I can confirm that when i change this code to:
if cfg.Duplicates == 0 && cfg.Mirror == nil && cfg.Sources == nil {
maxWindow := StreamDefaultDuplicatesWindow
if lim.Duplicates > 0 && maxWindow > lim.Duplicates {
maxWindow = lim.Duplicates
}
if cfg.MaxAge != 0 && cfg.MaxAge < maxWindow {
cfg.Duplicates = cfg.MaxAge
} else {
cfg.Duplicates = maxWindow
}
}
i am able to set the duplication window to 0s. I am then able to source all messages successfully.
Suggest len(cfg.Sources) > 0
I think @jnmoyne is working on PR that we can include in 2.9.22
Thanks again for the report.
Thanks for raising the we will revisit the implementation approach for this one in the v2.10 release (revert PR: https://github.com/nats-io/nats-server/pull/4495)

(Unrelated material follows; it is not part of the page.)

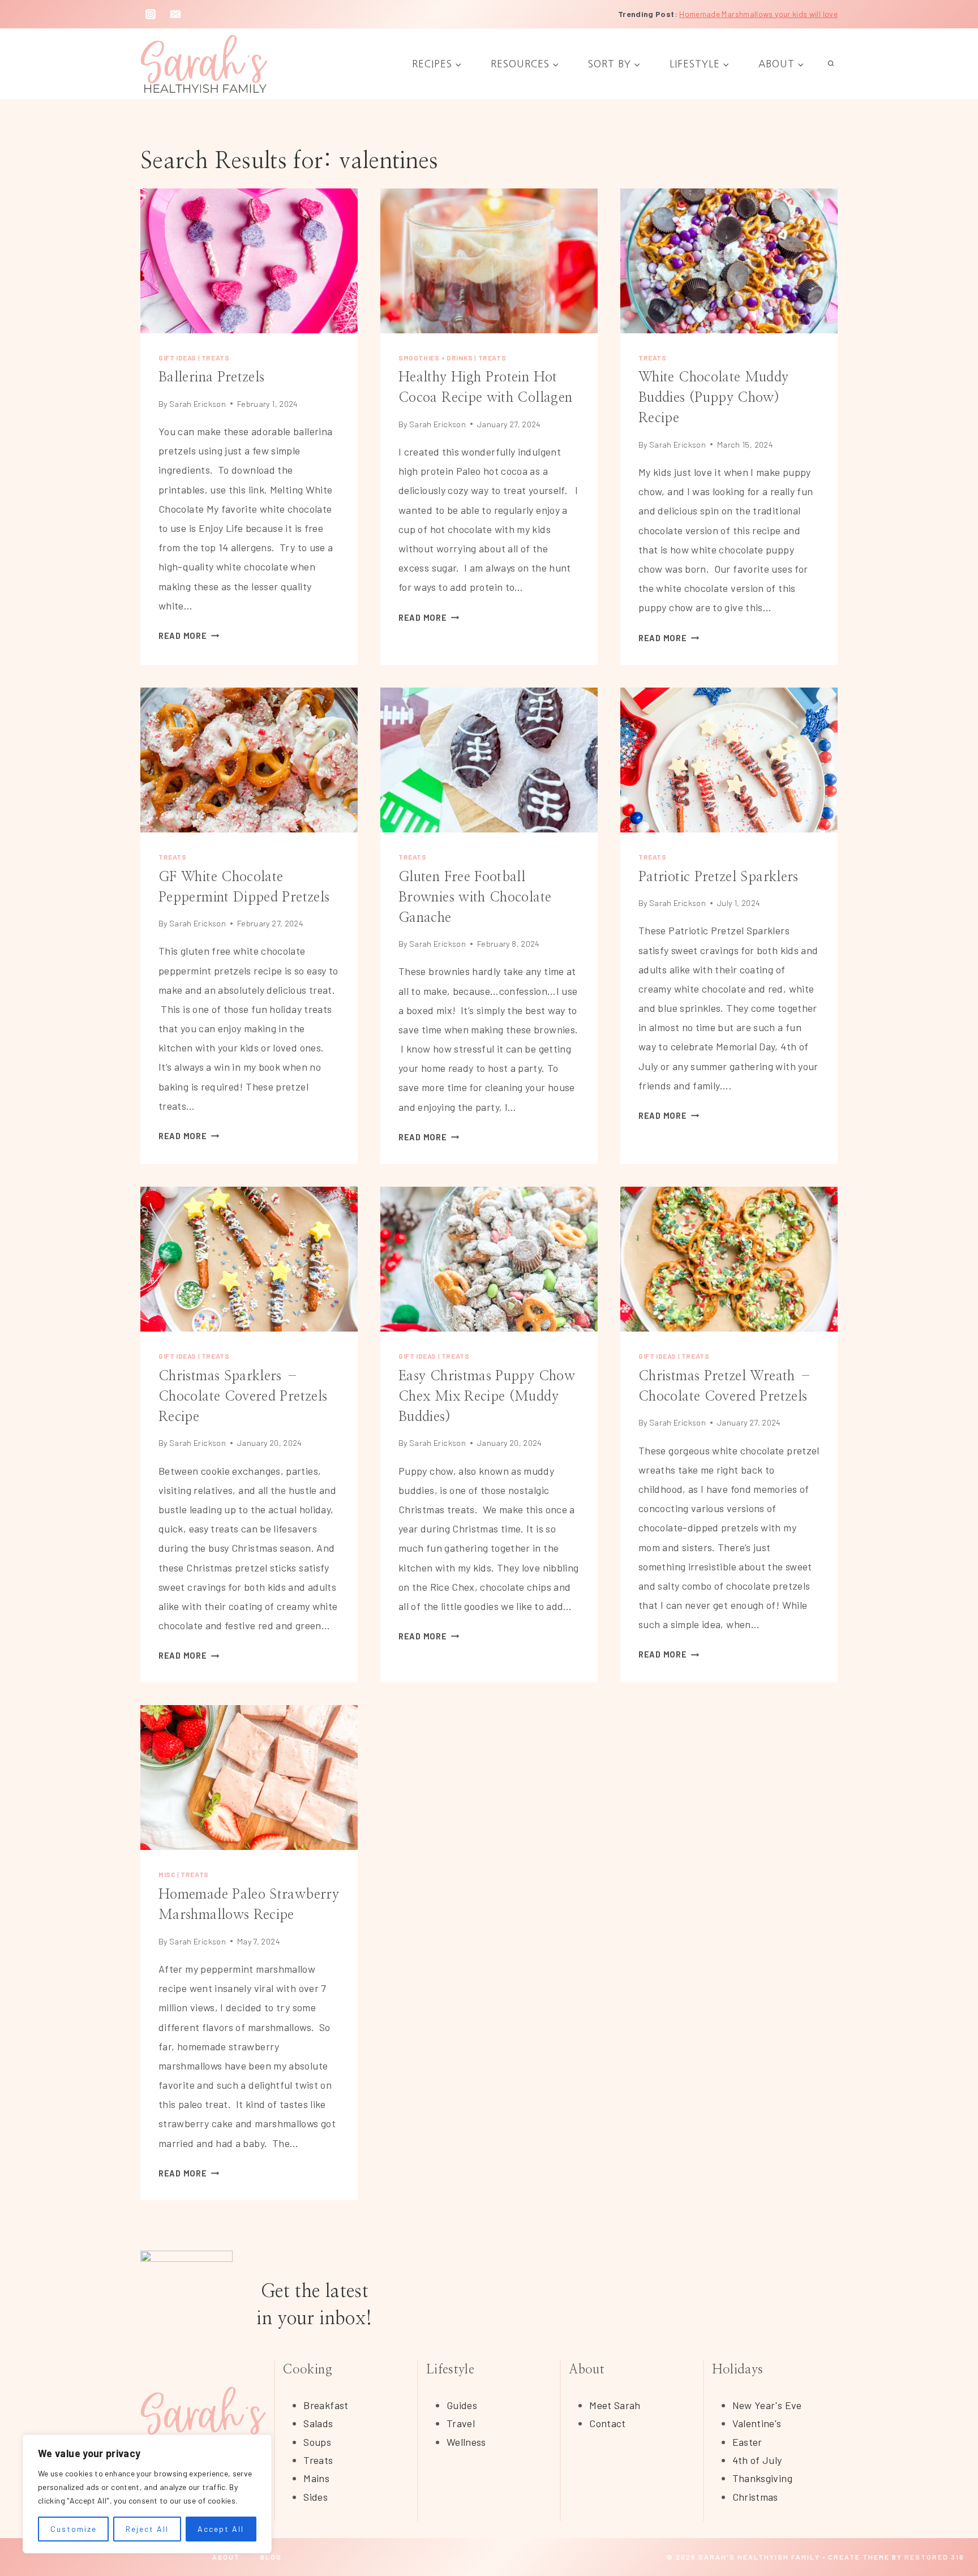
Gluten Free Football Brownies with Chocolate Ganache (474, 897)
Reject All (147, 2529)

In the mean time a workaround is to set the deduplication window size to 100 ms (the minimum window)
What version were you using?
v2.9.22-RC.2
What environment was the server running in?
Linux rene-hx90 6.3.13-2-MANJARO #1 SMP PREEMPT_DYNAMIC Sun Jul 16 16:48:53 UTC 2023 x86_64 GNU/Linux AMD Ryzen 9 5900HX with Radeon Graphics
Is this defect reproducible?
Create stream:
nats stream create xx ? Subjects xx ? Storage file ? Replication 1 ? Retention Policy Limits ? Discard Policy Old ? Stream Messages Limit -1 ? Per Subject Messages Limit -1 ? Total Stream Size -1 ? Message TTL -1 ? Max Message Size -1 ? Duplicate tracking time window 2m0s ? Allow message Roll-ups No ? Allow message deletion Yes ? Allow purging subjects or the entire stream Yes
Publish message 1:
nats pub xx -H "Nats-Msg-Id:xx" 'one'
wait 2 minutes (or the Duplicate tracking time window)
Publish message 2 with the same msg id:
nats pub xx -H "Nats-Msg-Id:xx" 'two'
create source stream:
nats s add SOURCE --source xx
The nats server now starts printing:
for 2 minutes (duration of the duplicate tracking time window).
The source stream will not catch up for this period of time:
It could become impossible to source from a large stream with lot of duplicate message ids. Even if the duplicate tracking time window is set to 1s it could take a very long time to process the messages.
Given the capability you are leveraging, describe your expectation?
I expected the source stream to replicate all messages without waiting for the deduplication window.
Given the expectation, what is the defect you are observing?
I have a large stream with millions of messages. I created a source stream that gets a subset of these messages.
The nats-server prints: Error processing inbound source "xx" for '$G' > 'SOURCE': msgid is duplicate all the time and only processes ~2 messages every 2 minutes (deduplication window).